Die Wortwahl von Karl-Theodor zu Guttenberg war bezeichnend: "Es wäre nicht der richtige Zeitpunkt", schrieb er an seine Parteikollegen, als er ihnen seinen Entschluss mitteilte, bei der Bundestagswahl 2013 nicht anzutreten. „Und ich habe auch aus meinen Fehlern zu lernen." Ein taktischer, mit gespielter Bescheidenheit eingeleiteter Rückzug des Freiherrn — und ein geschickter Schritt. Denn er kommt just an einem Tag, da die Schlagzeilen der Republik dominiert werden von Wörtern wie „Korruption", „Razzia" und „Ermittlungen" — im Zusammenhang mit dem Umfeld von Bundespräsident Christian Wulff. Nein, es ist wirklich kein guter Zeitpunkt für die Rückkehr des zweiten gefallenen Politengels.

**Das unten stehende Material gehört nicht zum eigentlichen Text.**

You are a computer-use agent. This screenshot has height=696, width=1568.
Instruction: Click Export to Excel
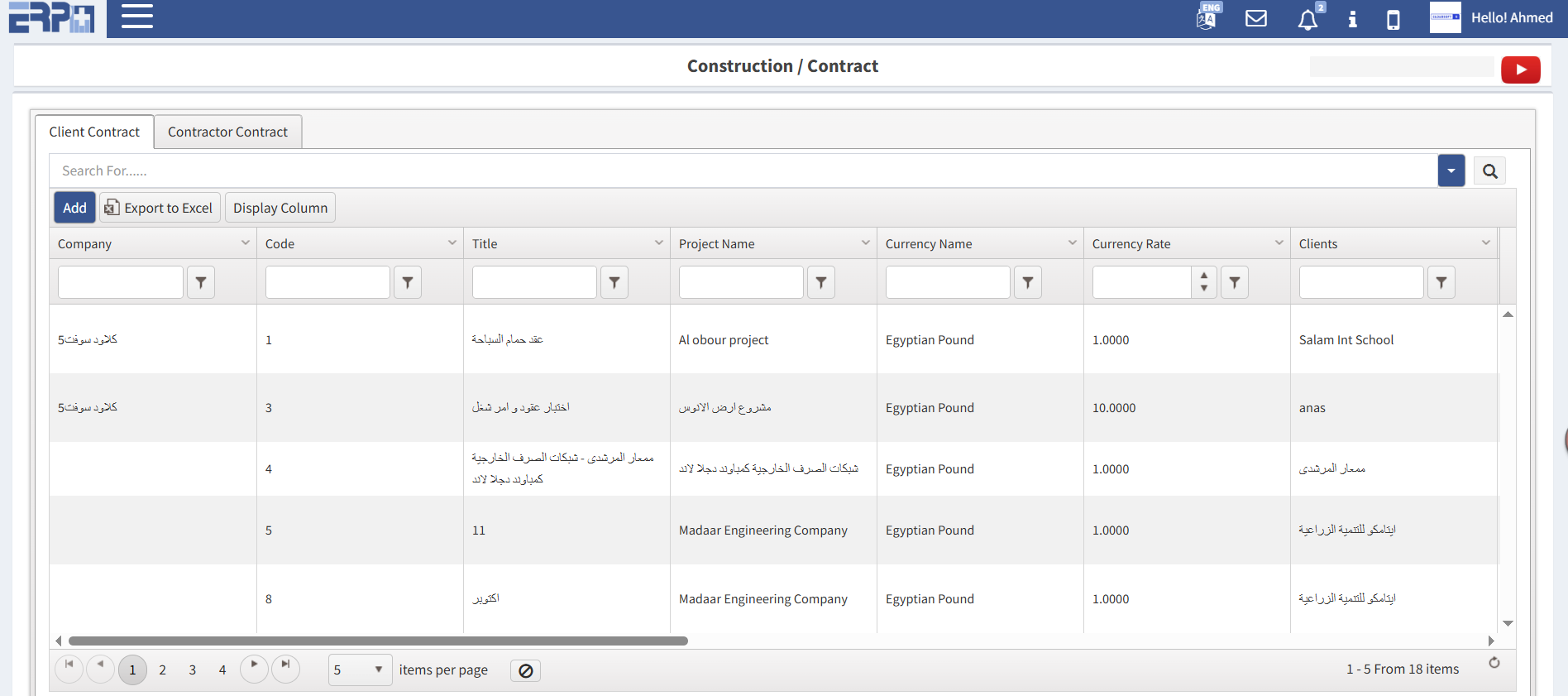[x=160, y=208]
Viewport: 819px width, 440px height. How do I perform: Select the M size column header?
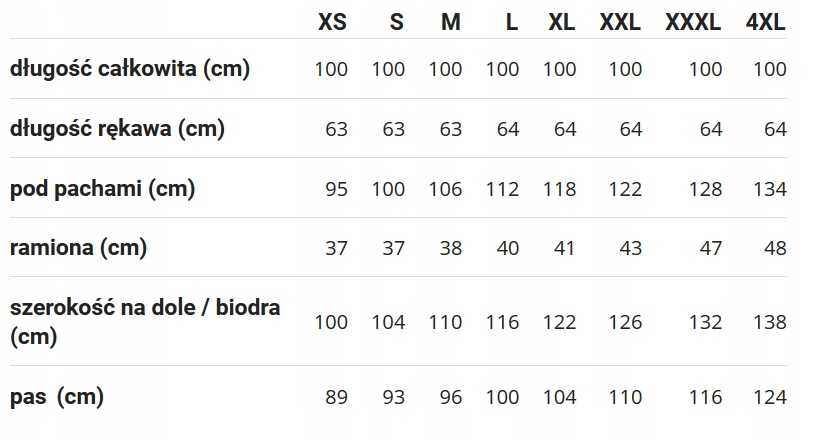[x=451, y=21]
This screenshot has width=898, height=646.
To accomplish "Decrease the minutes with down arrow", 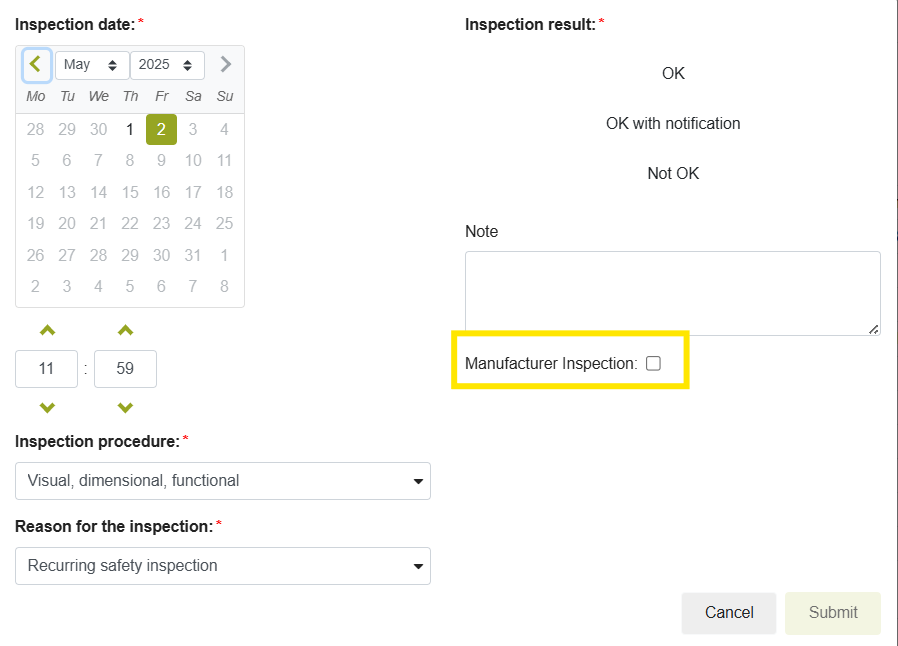I will click(x=125, y=407).
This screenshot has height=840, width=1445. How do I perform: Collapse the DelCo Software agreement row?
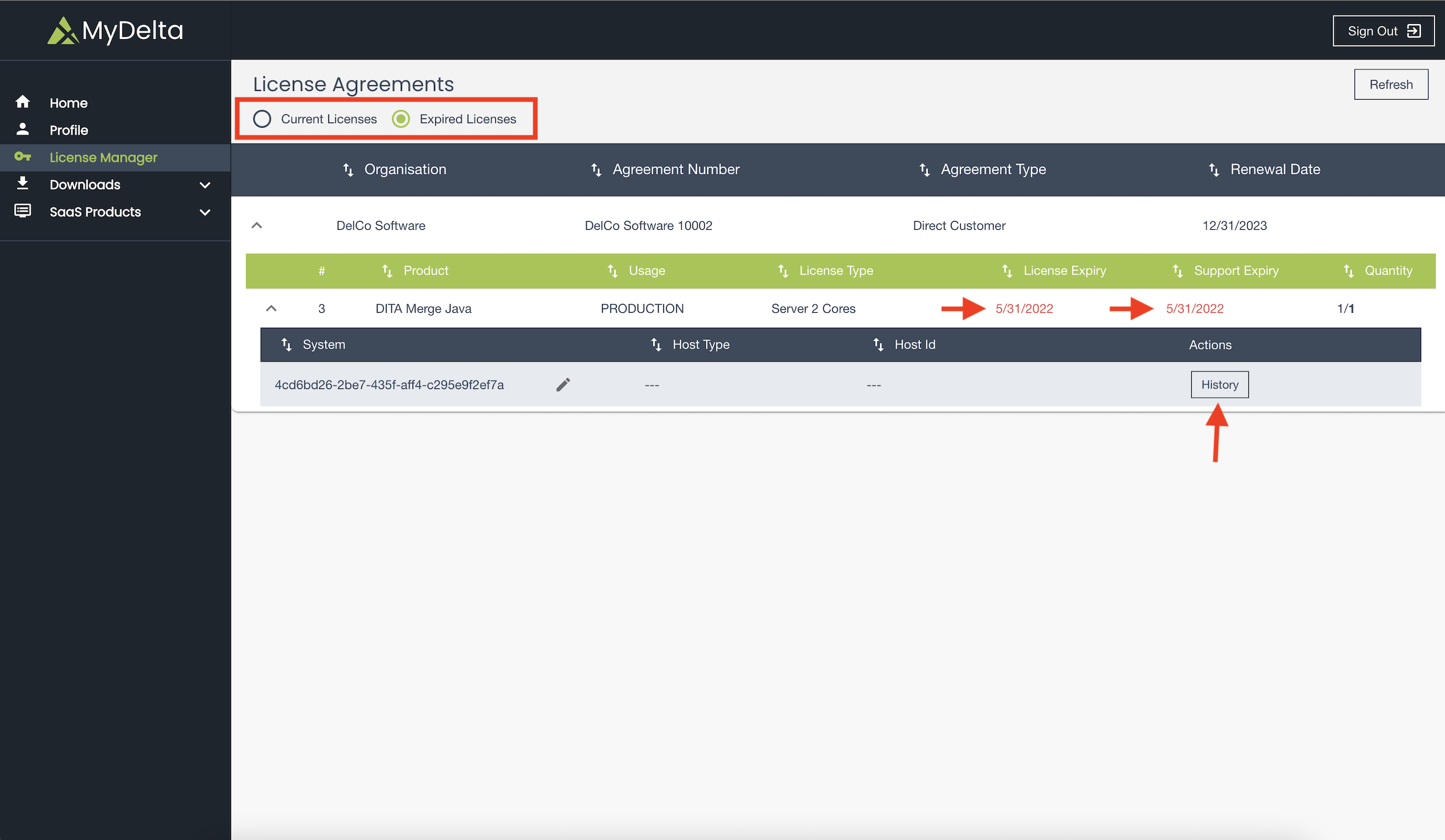click(257, 226)
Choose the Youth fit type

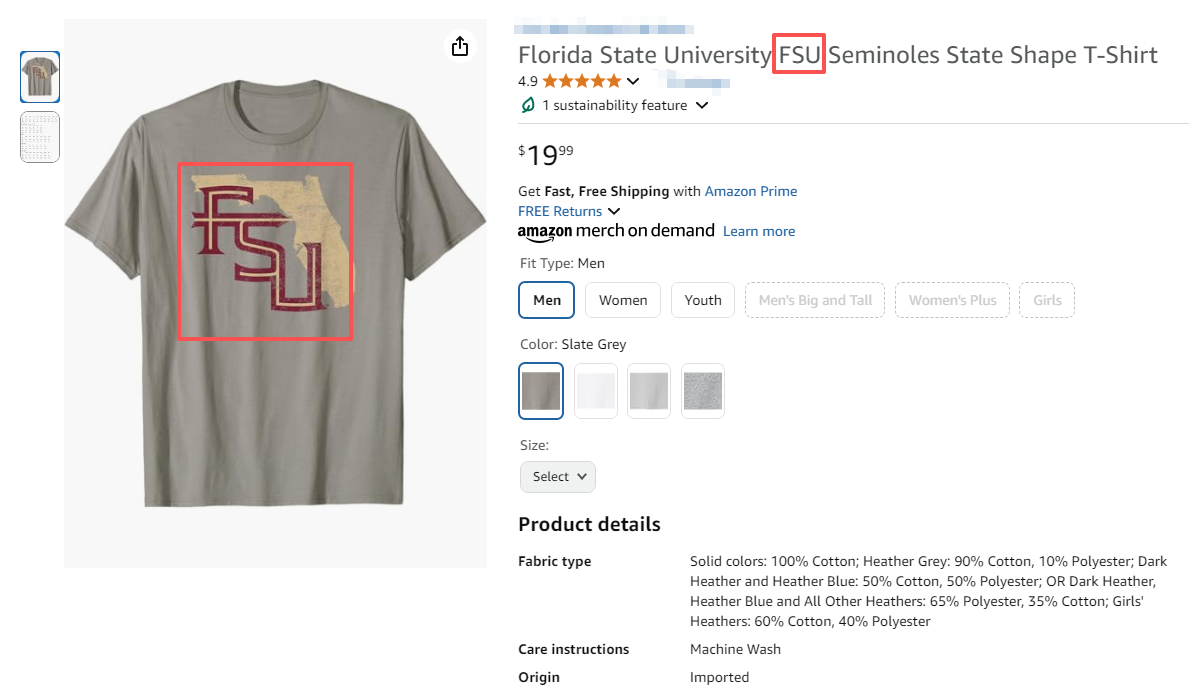[x=703, y=300]
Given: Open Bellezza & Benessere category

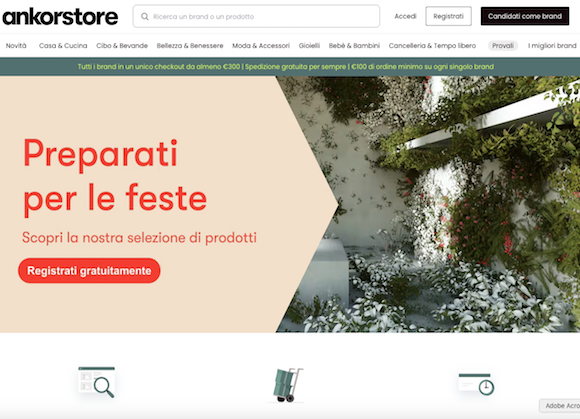Looking at the screenshot, I should click(190, 45).
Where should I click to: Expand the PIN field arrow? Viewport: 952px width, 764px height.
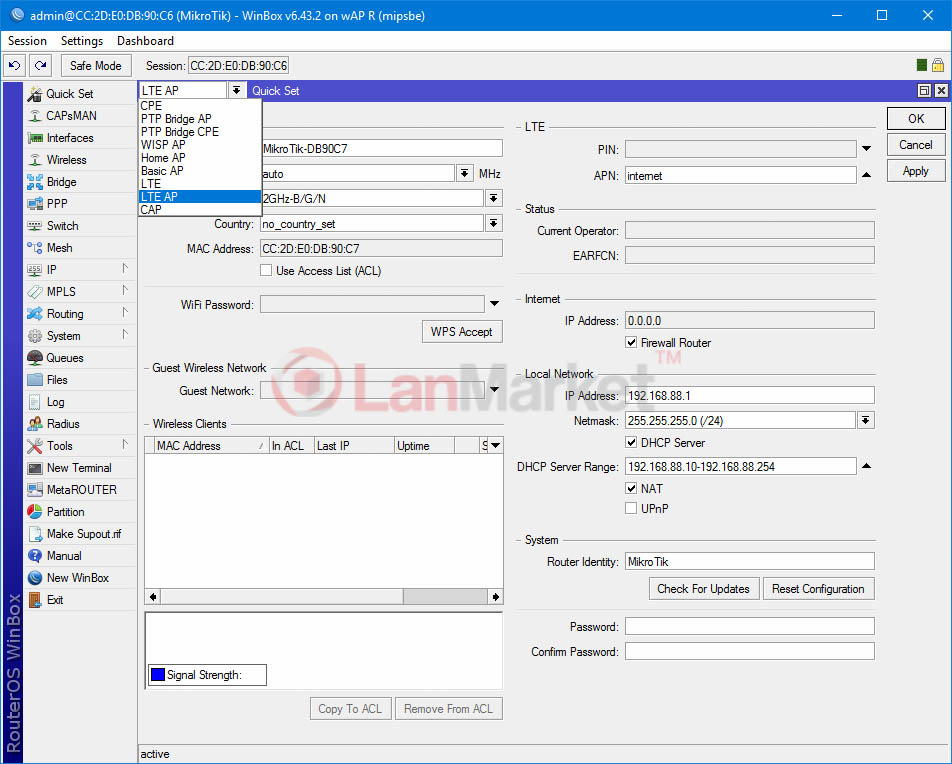point(866,150)
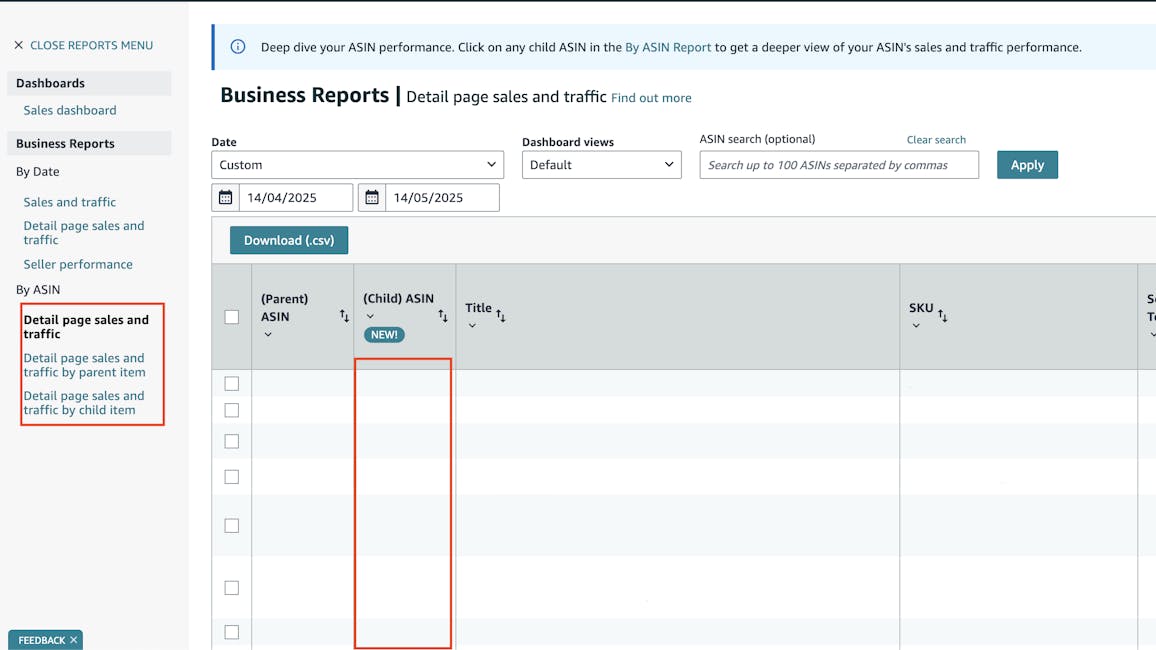Sort table by Title column arrows
The width and height of the screenshot is (1156, 650).
coord(501,316)
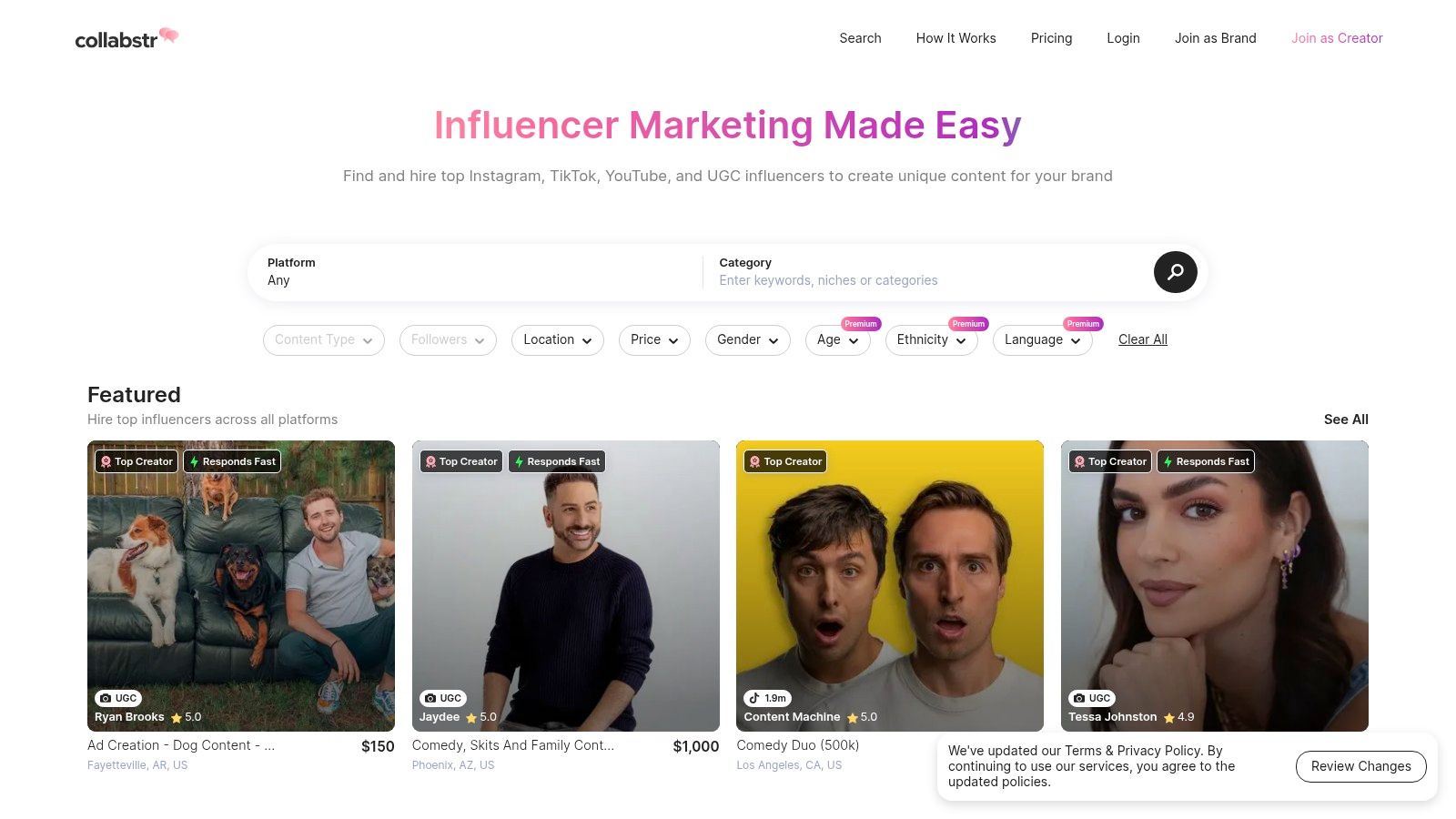Click UGC camera badge on Tessa Johnston card
The height and width of the screenshot is (819, 1456).
[x=1092, y=698]
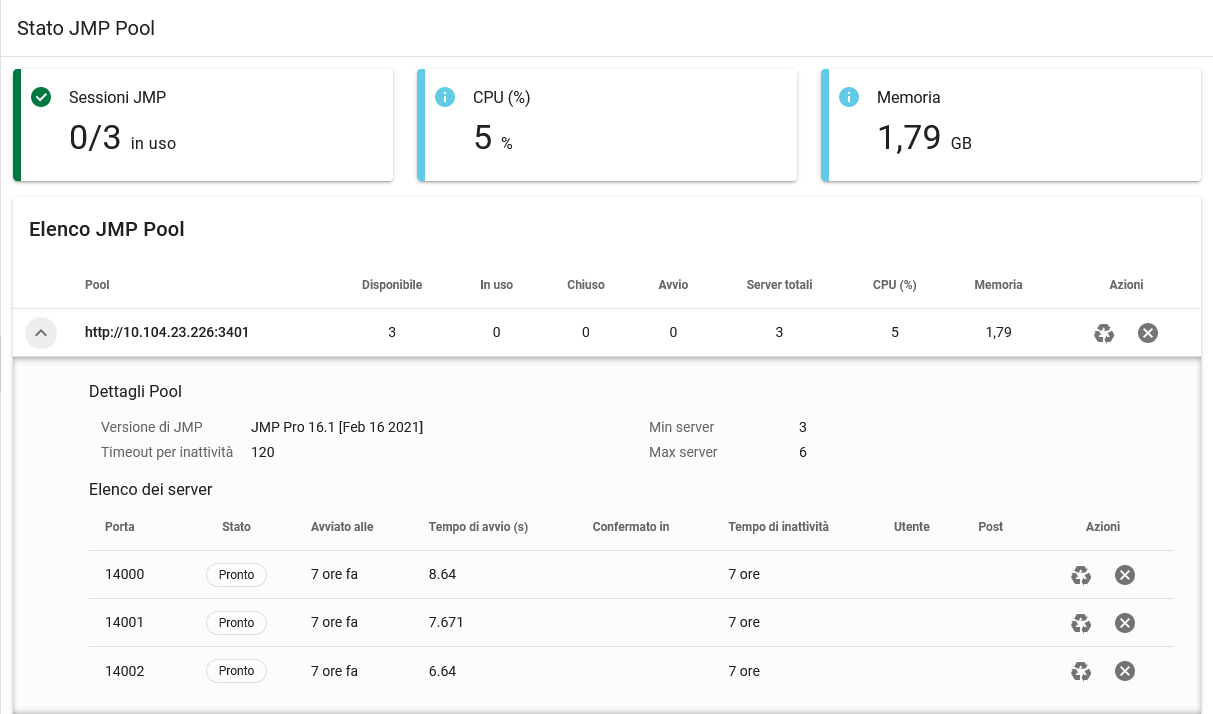This screenshot has width=1213, height=714.
Task: Click the Memoria info icon
Action: tap(849, 97)
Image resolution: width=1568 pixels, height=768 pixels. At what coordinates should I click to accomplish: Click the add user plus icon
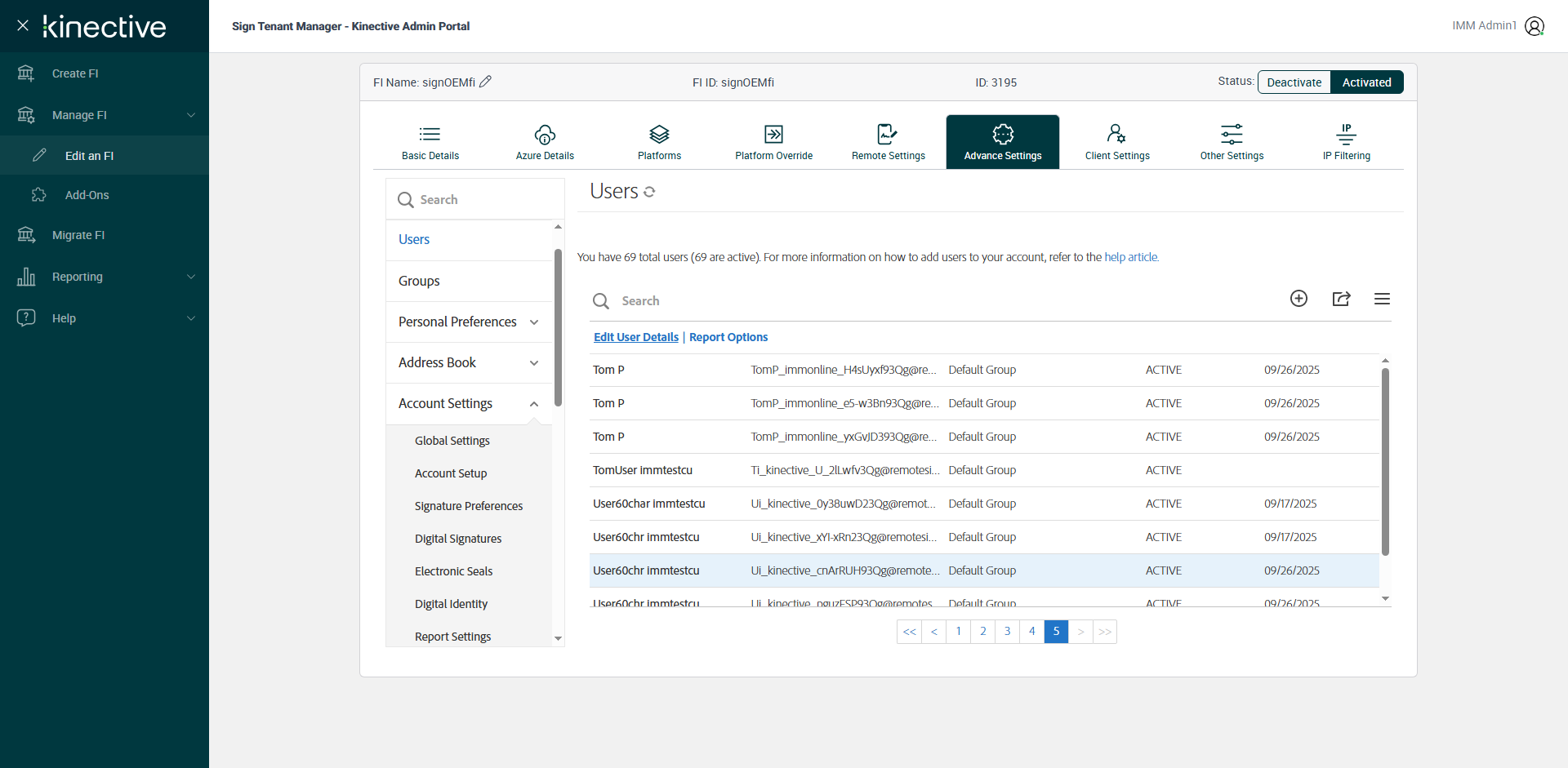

Sie haben viel gemeinsam, Christian Wulff und Karl-Theodor zu Guttenberg. Beide waren aufstrebende Politstars, die ihre jeweiligen Ämter in ungewöhnlich jungem Alter erreichten — und sich im Licht der Öffentlichkeit ausgiebig sonnten. Umso tiefer fielen sie, als Details über ihr unrühmliches Verhalten in der Vergangenheit publik wurden. Vor allem aber glichen sich beide darin, wie sie zuletzt verbissen um ihre Macht kämpften. Der eine will sie sich um jeden Preis erhalten, der andere versuchte, sie wieder zurückzuerlangen.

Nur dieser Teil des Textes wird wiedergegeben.